Required tasks =>
1) Revise the article on founders' risks in startup investment agreements from "Put Options That" to "be carefully reviewed.", replacing "share subscription agreement" with "stock subscription agreement".
2) Pick up the article on founders' risks in startup investment agreements and continue it past its last sentence.

BEGIN Excerpt to read

Thorough Contract Review: The First Step to Reducing Legal Risks
Specify "Intentional Misconduct or Gross Negligence" to Avoid Excessive Liability
Delete Illegal Clauses Such as "Special Redemption Rights"
"Strengthen Negotiation Power to Remove
In advanced venture markets such as the United States and Israel, failure in starting a business is regarded as valuable experience and serves as a stepping stone for future attempts. However, in South Korea, failure still acts as a stigma for entrepreneurs and even blocks the path to a comeback. In particular, the litigation risks that require founders to take personal responsibility for corporate liabilities under investment agreements are especially critical. This three-part series analyzes recent lawsuits between startups and investors in Korea, strategies for avoiding toxic clauses in contracts, and more.
The first step for startup founders to prevent legal disputes such as lawsuits is to thoroughly review investment agreements. While contracts with investors are an essential process for business expansion and securing funds, they also impose significant responsibilities and obligations on founders. If founders hastily sign unfavorable terms in their eagerness to attract investment, they risk being exposed to excessive legal liabilities.
Experts recommend including a clear limitation of liability clause in the contract, specifying that the founder is only responsible when at fault. They emphasize that this is a key strategy to prevent the practice of indiscriminately holding founders liable for minor mistakes or trivial breaches of obligation.
Put Options That Burden Founders: Limiting Liability Is Key
The share subscription agreement is one of the contracts that founders must pay particular attention to. This agreement, which governs the rights and obligations when a company issues new shares and investors pay for them, often includes not only the company and investors but also founders and other stakeholders as parties to the contract in Korea. Therefore, every clause must be carefully reviewed.
One notable example is the put option clause, or the right to demand share repurchase, which can impose excessive responsibility on founders. A put option allows the investor to sell their shares back to the company or stakeholders at a predetermined price if certain conditions specified in the contract are met. While this is generally used as a safeguard for investors to protect against losses, Korean commercial law restricts the extent to which companies can acquire their own shares. As a result, the burden of the put option often falls on the founder personally.
Ahn Heecheol, an attorney at DLJ Law Firm specializing in startups and mergers & acquisitions, stated, "Although imposing joint liability on founders is currently prohibited, there are insufficient legal safeguards to prevent put option demands." He advised, "Since founders can still be held responsible even in the absence of fault or for minor breaches, it is appropriate to draft the clause so that the founder is only obligated to repurchase shares in cases of intentional misconduct or gross negligence."

END Excerpt to read
BEGIN Available data

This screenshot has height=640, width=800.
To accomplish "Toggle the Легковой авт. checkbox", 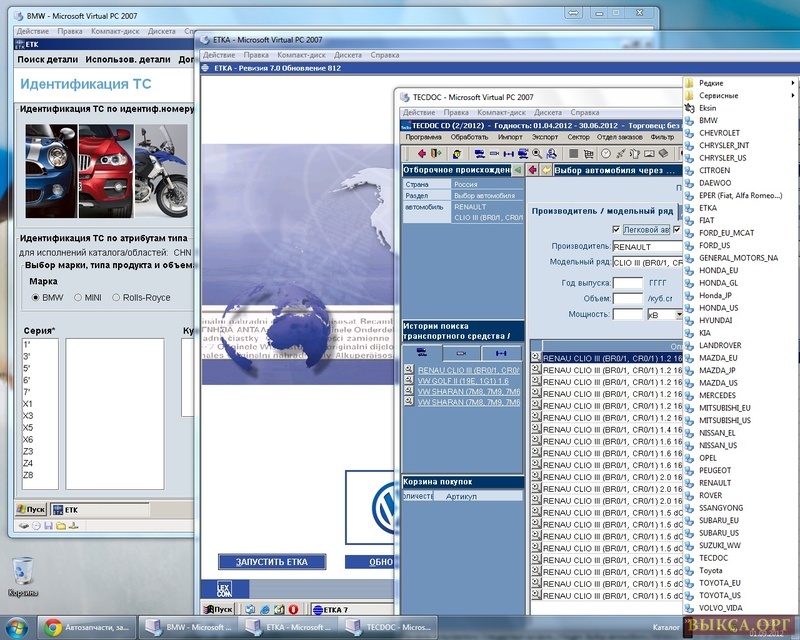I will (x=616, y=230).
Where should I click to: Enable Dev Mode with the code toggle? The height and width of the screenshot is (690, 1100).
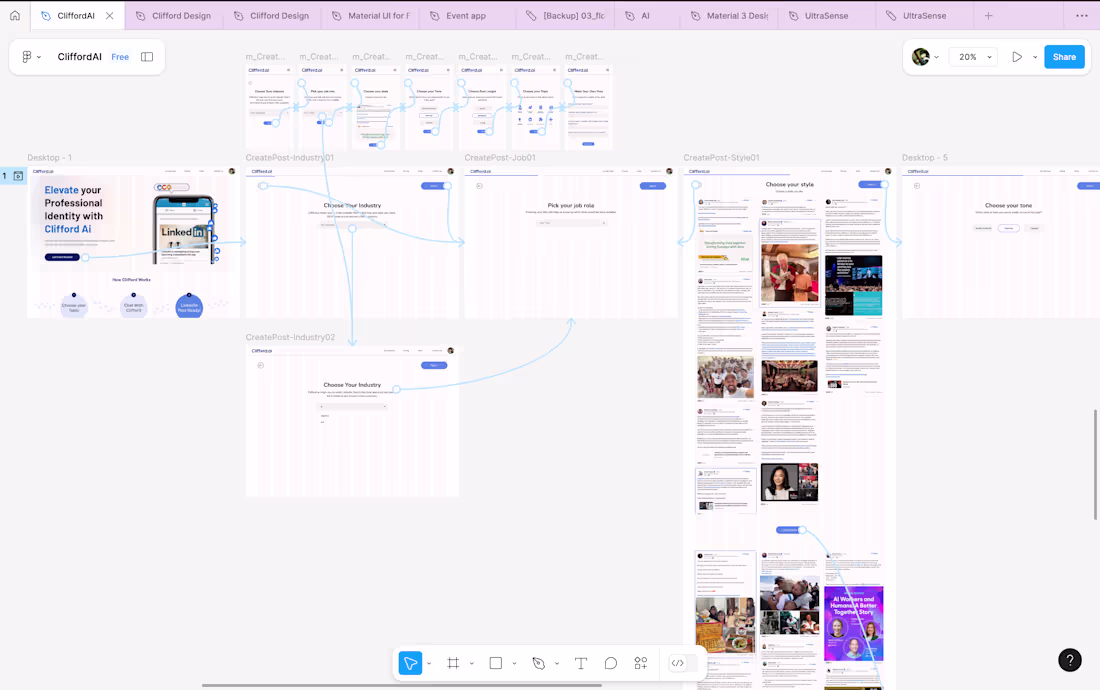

END Available data

Solved tasks =>
1)
Put Options That Burden Founders: Limiting Liability Is Key
The stock subscription agreement is one of the contracts that founders must pay particular attention to. This agreement, which governs the rights and obligations when a company issues new shares and investors pay for them, often includes not only the company and investors but also founders and other stakeholders as parties to the contract in Korea. Therefore, every clause must be carefully reviewed.

2)
Another clause that should not be overlooked is the mandatory initial public offering (IPO) provision, which investors often include as an exit safeguard. Lawsuits for damages following a failed IPO can become a significant burden for both startups and founders. Moon Sung, an attorney at Yulchon Law Firm, emphasized, "At the contract stage, the obligation to pursue an IPO should be limited to a 'best efforts' obligation." He added, "Given that IPOs have become increasingly difficult, it is necessary to clearly define force majeure events caused by market conditions or other external factors, and to negotiate for alternative options such as mergers & acquisitions or the sale of existing shares instead of an IPO."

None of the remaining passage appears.